The task is:
Population of the students has been divided into the following three
groups:
- Students with the mean of grades below 3.5
- Students with the mean of grades between 3.5 and 4.5
- Students with the mean of grades above 4.5
Each student in the population is described by a vector of
random variables $x= (x^1\ x^2\ x^3)^T$, taking one of three
possible states: $(1\ 0\ 0)^T$ if the student belongs to the first
group, $(0\ 1\ 0)^T$ if the student belongs to the second group,
and $(0\ 0\ 1)^T$ if the student belongs to the third group. The
distribution of $x$ is categorical distribution (also known as
generalized Bernoulli distribution or Multinoulli distribution) with
parameters $\theta= (\theta_1\ \theta_2\ \theta_3)^T$. From the
population of the students N examples were drawn. Calculate the
maximum likelihood estimator of $\theta$.
I tried to do it similarly to Bernoulli case, but I'm stuck. The idea was to find $\theta^*$ by finding the maximum of probability distribution function. So my try was
$$
M(x\mid\theta)=\prod_{d=0}^D \theta_d^{x_d}=\theta_1^{x_1} \theta_2^{x_2} \theta_3^{x_3}\\
\theta^* = \operatorname*{argmax}_\theta M(x\mid\theta) = \operatorname*{argmax}_\theta \ln(M(x\mid\theta))\\
\ln(M(x\mid\theta))= \ln(\theta_1^{x_1} \theta_2^{x_2} \theta_3^{x_3}) = x_1\ln\theta_1 + x_2\ln\theta_2 + x_3\ln\theta_3 = x^T (\ln\theta_1\ \ln\theta_2\ \ln\theta_3)^T
$$
Next step would be calculating derivative with respect to $\theta$ and finding it's zero, but we don't have $\theta$ in the function.
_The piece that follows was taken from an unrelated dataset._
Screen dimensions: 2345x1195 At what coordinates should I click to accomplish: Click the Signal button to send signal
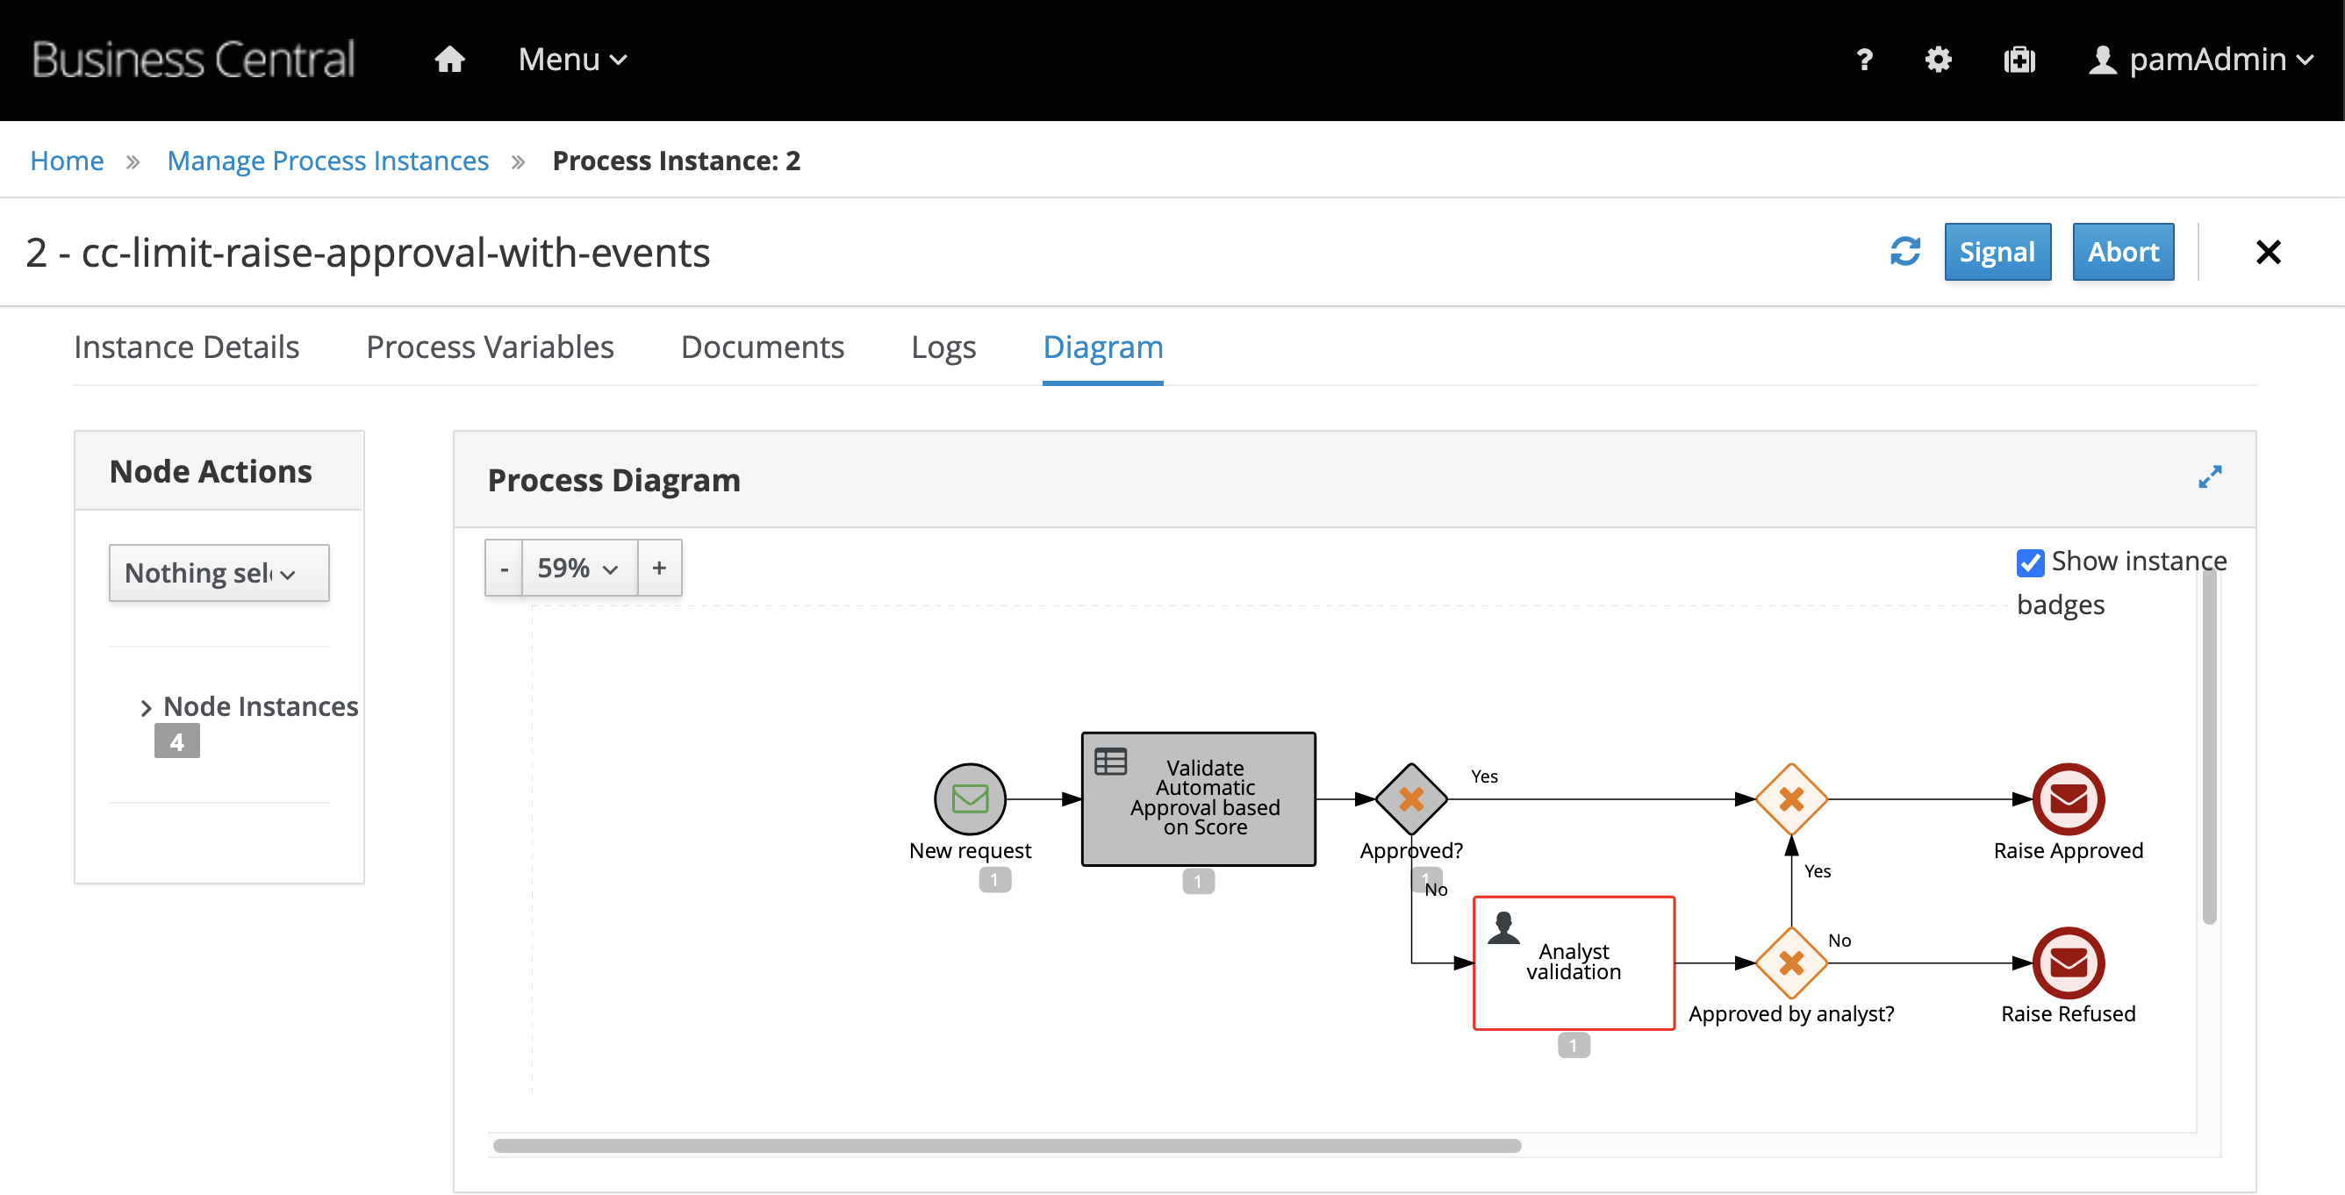(1995, 252)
I'm not sure where is my mistake. Or perhaps there is no mistake and it is possible to convert $(\ln\theta_1\ \ln\theta_2\ \ln\theta_3)^T$ to some form with $\theta$?
Best Answer
Since $(\theta_1,\theta_2,\theta_3)$ must satisfy the constraint $$\theta_1+\theta_2+\theta_3 = 1,\tag 0$$ one way to do this is by Lagrange multipliers. You have $$ \operatorname{grad} (\theta_1+\theta_2+\theta_3) = (1,1,1) \tag 1 $$ and $$ \operatorname{grad} (x_1\log\theta_1 + x_2\log\theta_2 + x_3\log\theta_3) = \left( \frac{x_1}{\theta_1}, \frac{x_2}{\theta_2}, \frac{x_3}{\theta_3} \right). \tag 2 $$ So you want a value of $(\theta_1,\theta_2,\theta_3)$ for which $(2)$ is a scalar multiple of $(1).$ That happens only if the ratio $\theta_1:\theta_2:\theta_3$ is equal to the ratio $x_1:x_2:x_3.$ But the constraint $(0)$ must also hold. Consequently you get $$ \theta_1 = \frac{x_1}{x_1+x_2+x_3} $$ and similarly for the other two values of the subscript.